2002年7月9日

超深地層研究所の「着工」に強く抗議する(談話)

社会民主党全国連合
幹事長 福島瑞穂

  1. 昨日7月8日、岐阜県東濃地域の瑞浪市で超深地層研究所が着工された。この施設は核燃料サイクル開発機構による高レベル放射性廃棄物地層処分のための研究施設である。高レベル放射性廃棄物の処分技術はいまだ確立できていない。しかし処分地を求め、日本全国5百ヶ所以上の地域が密かに調査されてきた。その中でもっとも地層、地質、地下水などのデータが集積されている場所がこの東濃地域と考えられている。そこへの超深地層研究所の立地は、それだけでこの地域が高レベル放射性廃棄物の最終処分地となることを強く示唆するものである。

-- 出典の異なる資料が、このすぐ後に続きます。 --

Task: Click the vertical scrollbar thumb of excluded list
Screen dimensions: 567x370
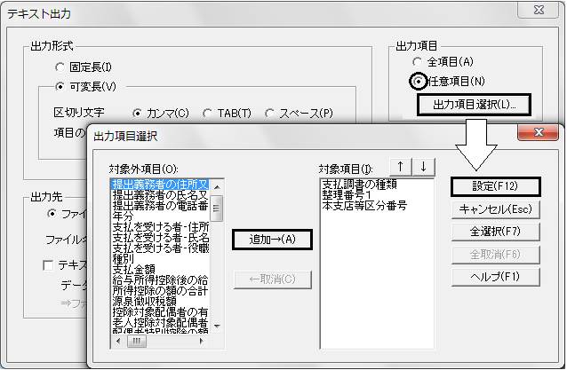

  2. 核燃料サイクル開発機構は地元自治体に対し、放射性廃棄物を持ち込まない、処分場にしないなどの約束をしている。しかしそれは、研究所のすぐ隣の土地を処分場にしないという約束ではない。社民党は6月10日この地域を視察し、研究所予定地と東濃地科学センターの間に、約4平方キロメートルの広大な用地が存在していることを確認した。高レベル放射性廃棄物のガラス固化体4万本分の処分場に相当する広さである。具体的な処分技術の最後の詰めは、処分予定地と同じ地質、同じ地層を対象に行われなければならない。地下1千メートルまで掘り下げる超深地層研究所の設置は、この地域での処分技術確立を目指すものと言わざるを得ない。

  3. 今回行われた「着工」はショベルカーが沈殿池の掘削を開始するという形式的なものである。作業は10分で終わり、さらに掘削場所は埋め戻されたことを地元の人々が確認している。作業上では、何の意味もない「着工」であった。これは、ただ単に瑞浪市に4.5億円、周辺自治体に9億円の電源三法交付金を与える名目にすぎない。貴重な政府予算を、このようなやり方でばら撒き、地元住民の声や反論には耳を貸さず、交付金と引き換えに原子力政策を推し進めるやり方に社民党は強く反対する。

  4. 放射性廃物処分政策はまだ十分に国民の中で議論がなされていない。原子力政策の負の遺産、将来世代への「つけ」として生み出してしまったものに対し、政府はもっと誠実かつ慎重な態度で臨むべきである。超深地層研究所の安易な着工に対し、これを白紙の戻し、地元住民との真摯な話し合いを進めるよう核燃料サイクル開発機構に求めるものである。